● **Text provided**:
Jean Gaumy (born 1948) is a French photographer and filmmaker who has been associated with Magnum Photos since 1977 who has specialised in depictions of isolated or confined communities and groups.

==Early life and education==
Jean Gaumy was born on 28 August 1948 in Royan Pontaillac (Charente-Maritime), France. He attended schools in Toulouse and Aurillac, then undertook his higher education in Rouen, before working as editor and freelance photographer in the Paris-Normandy area.

==Career==
Gaumy was a member of the Viva agency before he was recruited for French Gamma in 1973 by Raymond Depardon. In 1975 he undertook extended documentation of subjects never before broached in France; the first, "L’Hopital" was published in 1976; the second, "Les Incarcérés", on French prisons was made in 1976 and published in 1983 with extracts from his personal journal written in the first person. In 1976 his work was noticed by Marc Riboud and Bruno Barbey at Rencontres d’Arles and at their invitation in 1977 he joined Magnum.

== Pleine Mer ==
In 1984 Gaumy started a cycle of winter voyages aboard so-called "classic" trawlers which continued until 1998 and led to the publication in 2001 of Pleine Mer ("Men at Sea"). Gaumy was aware that the open-deck trawlers, the boats on which he was photographing, were disappearing, like the Portuguese schooners that had fished for cod on the Grand Banks, their men line-fishing from open dories; competition from South American fishing vessels was too strong. Peter Nichols commended Gaumy's project and the book in a July 2002 Guardian review; "Men at Sea is both a rare and a beautiful book, and an archival testament of a world fast slipping away. Or already gone." François Cardi's 2014 paper on the sociology of deepwater fishing uses an extended analysis and comparison of the earlier mid-century fishing-boat imagery of Anita Conti with that of Jean Gaumy.

● **Data section**:
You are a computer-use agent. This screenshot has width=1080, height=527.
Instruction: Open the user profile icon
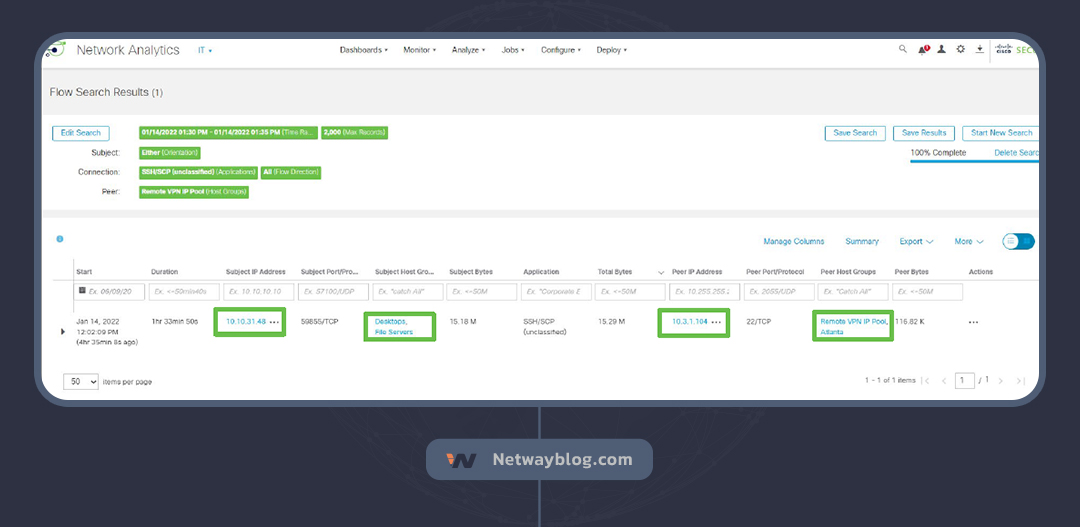click(941, 49)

● **Set exercise**: From the passage on Jean Gaumy, extract word for word the part that begins with the words containing "Jean Gaumy (born" and ends with "the Paris-Normandy area.". The listing is not needed for this.

● **Answer to this task**:
Jean Gaumy (born 1948) is a French photographer and filmmaker who has been associated with Magnum Photos since 1977 who has specialised in depictions of isolated or confined communities and groups.

==Early life and education==
Jean Gaumy was born on 28 August 1948 in Royan Pontaillac (Charente-Maritime), France. He attended schools in Toulouse and Aurillac, then undertook his higher education in Rouen, before working as editor and freelance photographer in the Paris-Normandy area.